> WHAT THE TASK REQUIRES: In the listing below, find the line with "Image resolution: width=770" and the line with "Given: Click Beleza". Repeat those two lines and all lines between them exactly.

━━━ INPUT DATA ━━━

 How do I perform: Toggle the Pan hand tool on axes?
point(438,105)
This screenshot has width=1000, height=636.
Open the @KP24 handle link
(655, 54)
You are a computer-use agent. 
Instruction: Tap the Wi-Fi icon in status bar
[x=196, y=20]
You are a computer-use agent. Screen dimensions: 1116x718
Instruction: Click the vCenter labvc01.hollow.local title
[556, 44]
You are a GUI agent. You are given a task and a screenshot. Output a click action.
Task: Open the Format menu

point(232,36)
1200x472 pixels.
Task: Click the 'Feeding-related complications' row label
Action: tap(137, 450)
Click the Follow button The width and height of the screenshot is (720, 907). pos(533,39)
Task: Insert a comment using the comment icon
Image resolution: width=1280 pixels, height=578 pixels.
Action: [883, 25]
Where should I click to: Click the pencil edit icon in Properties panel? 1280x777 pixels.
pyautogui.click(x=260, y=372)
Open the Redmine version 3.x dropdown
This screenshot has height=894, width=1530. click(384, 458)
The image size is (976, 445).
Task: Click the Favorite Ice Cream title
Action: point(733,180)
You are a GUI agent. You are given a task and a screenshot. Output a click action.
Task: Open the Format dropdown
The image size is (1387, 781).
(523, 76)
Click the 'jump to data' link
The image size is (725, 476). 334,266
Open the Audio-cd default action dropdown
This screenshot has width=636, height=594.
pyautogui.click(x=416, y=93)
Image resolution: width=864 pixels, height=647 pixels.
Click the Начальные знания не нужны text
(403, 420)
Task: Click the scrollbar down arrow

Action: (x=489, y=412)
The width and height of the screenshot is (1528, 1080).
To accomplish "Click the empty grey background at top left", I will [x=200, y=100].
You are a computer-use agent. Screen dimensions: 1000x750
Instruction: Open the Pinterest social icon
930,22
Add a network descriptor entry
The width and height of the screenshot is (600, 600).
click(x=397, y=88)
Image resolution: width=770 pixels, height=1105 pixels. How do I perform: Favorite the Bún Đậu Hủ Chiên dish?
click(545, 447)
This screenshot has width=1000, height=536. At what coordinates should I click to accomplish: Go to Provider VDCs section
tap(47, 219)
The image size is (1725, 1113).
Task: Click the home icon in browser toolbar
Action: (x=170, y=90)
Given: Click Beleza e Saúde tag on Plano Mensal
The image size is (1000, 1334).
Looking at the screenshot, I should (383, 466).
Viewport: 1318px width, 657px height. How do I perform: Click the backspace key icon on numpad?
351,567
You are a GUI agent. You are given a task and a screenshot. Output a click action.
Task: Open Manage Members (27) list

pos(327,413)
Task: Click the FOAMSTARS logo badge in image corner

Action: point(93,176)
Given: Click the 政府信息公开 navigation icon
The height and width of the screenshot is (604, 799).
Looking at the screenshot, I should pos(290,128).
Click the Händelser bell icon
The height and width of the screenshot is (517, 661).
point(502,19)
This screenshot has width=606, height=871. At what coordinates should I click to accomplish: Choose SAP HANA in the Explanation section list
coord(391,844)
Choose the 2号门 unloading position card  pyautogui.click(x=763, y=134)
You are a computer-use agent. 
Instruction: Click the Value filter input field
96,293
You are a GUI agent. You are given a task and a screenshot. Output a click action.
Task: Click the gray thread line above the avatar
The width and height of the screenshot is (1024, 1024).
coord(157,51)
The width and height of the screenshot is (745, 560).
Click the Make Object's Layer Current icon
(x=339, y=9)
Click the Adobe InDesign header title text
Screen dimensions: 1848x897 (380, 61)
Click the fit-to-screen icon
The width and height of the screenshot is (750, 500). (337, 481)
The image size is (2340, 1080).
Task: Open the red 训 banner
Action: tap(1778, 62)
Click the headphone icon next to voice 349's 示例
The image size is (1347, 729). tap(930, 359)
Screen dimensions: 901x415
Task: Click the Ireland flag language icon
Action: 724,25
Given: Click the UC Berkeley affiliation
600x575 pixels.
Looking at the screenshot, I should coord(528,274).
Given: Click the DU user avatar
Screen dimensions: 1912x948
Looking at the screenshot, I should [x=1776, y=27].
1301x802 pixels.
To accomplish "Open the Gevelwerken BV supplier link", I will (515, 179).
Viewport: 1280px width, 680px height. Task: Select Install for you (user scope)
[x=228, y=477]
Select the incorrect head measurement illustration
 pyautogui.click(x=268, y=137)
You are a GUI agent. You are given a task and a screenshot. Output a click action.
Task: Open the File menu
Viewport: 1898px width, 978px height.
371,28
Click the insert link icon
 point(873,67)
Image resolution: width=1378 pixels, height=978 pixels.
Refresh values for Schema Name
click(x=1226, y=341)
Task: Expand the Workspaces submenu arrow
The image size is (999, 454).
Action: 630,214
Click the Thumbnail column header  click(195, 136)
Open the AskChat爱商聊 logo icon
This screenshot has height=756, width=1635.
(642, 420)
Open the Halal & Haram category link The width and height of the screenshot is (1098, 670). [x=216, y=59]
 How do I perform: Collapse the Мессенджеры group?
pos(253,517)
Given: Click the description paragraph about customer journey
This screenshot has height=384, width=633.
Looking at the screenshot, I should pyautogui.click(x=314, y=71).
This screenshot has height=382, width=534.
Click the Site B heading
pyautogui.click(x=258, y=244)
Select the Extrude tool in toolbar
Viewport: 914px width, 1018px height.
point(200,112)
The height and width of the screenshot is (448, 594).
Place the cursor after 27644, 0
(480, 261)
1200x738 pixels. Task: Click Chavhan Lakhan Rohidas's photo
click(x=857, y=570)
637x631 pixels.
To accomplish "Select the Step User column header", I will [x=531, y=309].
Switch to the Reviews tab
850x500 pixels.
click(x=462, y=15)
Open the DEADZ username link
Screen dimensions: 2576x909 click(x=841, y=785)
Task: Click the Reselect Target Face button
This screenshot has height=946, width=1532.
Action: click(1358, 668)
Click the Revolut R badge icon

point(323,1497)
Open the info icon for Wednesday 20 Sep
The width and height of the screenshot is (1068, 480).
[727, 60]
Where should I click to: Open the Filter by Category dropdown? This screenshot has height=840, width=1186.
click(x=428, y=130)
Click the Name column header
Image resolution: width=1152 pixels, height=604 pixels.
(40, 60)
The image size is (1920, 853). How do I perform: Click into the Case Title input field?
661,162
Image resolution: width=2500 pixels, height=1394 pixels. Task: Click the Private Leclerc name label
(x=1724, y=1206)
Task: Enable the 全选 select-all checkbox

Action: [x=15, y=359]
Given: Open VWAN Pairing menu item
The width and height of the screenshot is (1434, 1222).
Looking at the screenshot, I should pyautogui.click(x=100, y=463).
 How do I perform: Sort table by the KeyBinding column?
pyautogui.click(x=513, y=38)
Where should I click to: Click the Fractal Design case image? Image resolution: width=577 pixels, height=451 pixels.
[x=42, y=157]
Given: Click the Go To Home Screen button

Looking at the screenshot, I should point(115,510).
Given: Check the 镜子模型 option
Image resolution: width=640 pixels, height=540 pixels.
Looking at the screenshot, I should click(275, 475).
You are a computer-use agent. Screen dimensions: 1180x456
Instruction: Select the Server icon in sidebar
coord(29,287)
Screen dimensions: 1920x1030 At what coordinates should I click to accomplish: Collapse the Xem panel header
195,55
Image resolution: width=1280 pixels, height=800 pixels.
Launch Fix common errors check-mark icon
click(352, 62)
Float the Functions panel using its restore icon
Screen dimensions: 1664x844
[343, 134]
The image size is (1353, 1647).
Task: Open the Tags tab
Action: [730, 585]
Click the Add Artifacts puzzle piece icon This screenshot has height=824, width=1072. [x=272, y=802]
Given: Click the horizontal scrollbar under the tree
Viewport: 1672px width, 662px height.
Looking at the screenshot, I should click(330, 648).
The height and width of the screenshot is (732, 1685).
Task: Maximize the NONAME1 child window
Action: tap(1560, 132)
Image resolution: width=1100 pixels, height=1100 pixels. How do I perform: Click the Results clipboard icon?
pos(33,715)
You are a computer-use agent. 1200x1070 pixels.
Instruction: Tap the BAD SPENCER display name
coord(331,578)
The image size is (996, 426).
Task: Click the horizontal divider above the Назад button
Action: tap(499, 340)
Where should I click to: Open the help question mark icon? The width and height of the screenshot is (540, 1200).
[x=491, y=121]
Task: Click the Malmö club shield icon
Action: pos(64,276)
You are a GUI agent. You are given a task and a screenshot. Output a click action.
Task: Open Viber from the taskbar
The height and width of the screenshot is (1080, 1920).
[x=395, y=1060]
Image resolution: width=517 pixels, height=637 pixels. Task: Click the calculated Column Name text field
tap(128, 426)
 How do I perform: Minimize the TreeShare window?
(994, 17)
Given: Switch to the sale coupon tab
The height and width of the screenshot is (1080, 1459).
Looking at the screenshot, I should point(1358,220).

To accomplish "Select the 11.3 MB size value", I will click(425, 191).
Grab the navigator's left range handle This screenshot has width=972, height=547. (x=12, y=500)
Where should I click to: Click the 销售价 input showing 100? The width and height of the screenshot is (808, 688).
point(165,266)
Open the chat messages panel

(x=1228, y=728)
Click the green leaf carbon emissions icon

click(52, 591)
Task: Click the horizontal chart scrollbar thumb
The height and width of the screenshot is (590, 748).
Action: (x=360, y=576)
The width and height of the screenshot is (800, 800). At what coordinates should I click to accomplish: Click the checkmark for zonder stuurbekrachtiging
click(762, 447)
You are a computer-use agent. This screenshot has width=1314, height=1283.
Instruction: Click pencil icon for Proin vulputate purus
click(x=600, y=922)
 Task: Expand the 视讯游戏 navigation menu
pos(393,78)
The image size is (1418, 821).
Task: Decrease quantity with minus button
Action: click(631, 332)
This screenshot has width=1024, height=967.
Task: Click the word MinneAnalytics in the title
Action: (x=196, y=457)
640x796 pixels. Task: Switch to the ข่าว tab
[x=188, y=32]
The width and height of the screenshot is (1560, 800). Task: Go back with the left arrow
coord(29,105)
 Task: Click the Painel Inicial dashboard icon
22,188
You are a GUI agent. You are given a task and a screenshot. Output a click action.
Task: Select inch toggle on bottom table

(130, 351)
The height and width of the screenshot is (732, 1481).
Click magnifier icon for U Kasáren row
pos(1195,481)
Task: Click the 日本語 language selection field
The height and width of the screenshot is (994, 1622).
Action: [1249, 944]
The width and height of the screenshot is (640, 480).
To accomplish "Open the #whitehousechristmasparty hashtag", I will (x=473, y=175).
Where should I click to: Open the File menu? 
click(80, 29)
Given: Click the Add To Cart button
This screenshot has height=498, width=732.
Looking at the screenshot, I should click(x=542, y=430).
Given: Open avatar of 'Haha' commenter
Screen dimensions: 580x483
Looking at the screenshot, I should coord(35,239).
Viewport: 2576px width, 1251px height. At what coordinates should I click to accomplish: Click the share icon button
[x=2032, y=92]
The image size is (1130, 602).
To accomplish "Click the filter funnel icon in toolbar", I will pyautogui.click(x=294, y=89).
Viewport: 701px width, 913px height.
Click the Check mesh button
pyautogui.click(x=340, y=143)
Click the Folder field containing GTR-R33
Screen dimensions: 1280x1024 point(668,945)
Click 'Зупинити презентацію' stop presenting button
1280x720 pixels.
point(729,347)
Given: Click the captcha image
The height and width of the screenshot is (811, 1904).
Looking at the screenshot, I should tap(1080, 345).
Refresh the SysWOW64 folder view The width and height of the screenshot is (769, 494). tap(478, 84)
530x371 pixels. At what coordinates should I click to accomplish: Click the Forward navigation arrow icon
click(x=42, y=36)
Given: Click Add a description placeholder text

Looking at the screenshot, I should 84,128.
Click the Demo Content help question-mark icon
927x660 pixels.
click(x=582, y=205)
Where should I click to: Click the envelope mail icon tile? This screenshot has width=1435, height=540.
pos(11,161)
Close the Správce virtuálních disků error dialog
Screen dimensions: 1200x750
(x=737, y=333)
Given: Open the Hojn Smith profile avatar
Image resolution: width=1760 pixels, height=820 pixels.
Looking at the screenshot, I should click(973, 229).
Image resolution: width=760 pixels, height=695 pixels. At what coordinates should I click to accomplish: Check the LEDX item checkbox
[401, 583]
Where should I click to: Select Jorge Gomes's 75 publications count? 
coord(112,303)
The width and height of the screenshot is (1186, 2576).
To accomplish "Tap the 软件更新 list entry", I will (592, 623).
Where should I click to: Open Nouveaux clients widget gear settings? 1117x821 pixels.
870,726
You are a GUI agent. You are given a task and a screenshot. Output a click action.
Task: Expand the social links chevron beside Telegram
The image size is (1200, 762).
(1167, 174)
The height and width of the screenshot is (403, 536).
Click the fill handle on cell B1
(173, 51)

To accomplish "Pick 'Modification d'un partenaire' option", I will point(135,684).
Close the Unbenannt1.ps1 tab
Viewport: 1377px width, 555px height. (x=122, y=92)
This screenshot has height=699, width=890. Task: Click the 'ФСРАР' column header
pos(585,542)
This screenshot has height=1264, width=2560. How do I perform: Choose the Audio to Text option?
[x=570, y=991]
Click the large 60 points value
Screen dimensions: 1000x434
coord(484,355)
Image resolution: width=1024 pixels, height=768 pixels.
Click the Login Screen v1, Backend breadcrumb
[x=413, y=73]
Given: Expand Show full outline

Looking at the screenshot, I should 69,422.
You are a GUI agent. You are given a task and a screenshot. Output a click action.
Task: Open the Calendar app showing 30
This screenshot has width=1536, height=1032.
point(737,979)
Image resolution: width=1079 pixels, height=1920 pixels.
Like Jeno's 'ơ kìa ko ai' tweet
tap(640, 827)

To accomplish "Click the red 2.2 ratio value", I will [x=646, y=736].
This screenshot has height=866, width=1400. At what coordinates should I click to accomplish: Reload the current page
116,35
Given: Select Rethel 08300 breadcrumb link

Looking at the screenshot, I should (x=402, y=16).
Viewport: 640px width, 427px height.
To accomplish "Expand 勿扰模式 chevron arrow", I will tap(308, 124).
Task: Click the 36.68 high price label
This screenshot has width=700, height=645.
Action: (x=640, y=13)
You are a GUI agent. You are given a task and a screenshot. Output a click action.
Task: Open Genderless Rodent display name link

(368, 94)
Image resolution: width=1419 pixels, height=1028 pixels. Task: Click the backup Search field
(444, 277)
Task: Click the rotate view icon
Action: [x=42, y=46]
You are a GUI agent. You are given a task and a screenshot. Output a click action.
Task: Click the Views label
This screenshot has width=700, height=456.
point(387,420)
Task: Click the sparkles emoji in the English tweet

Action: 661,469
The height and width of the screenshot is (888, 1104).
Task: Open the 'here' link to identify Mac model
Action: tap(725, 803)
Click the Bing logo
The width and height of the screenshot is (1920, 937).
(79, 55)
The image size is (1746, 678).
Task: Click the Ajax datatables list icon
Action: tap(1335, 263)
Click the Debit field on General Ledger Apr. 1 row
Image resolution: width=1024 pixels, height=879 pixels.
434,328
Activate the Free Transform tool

━━━

> SOLUTION FOR THIS TASK:
Image resolution: width=770 pixels, height=1105 pixels. How do I perform: Favorite the Bún Đậu Hủ Chiên dish?
click(545, 447)
This screenshot has width=1000, height=536. At what coordinates should I click to accomplish: Go to Provider VDCs section
tap(47, 219)
The image size is (1725, 1113).
Task: Click the home icon in browser toolbar
Action: (x=170, y=90)
Given: Click Beleza e Saúde tag on Plano Mensal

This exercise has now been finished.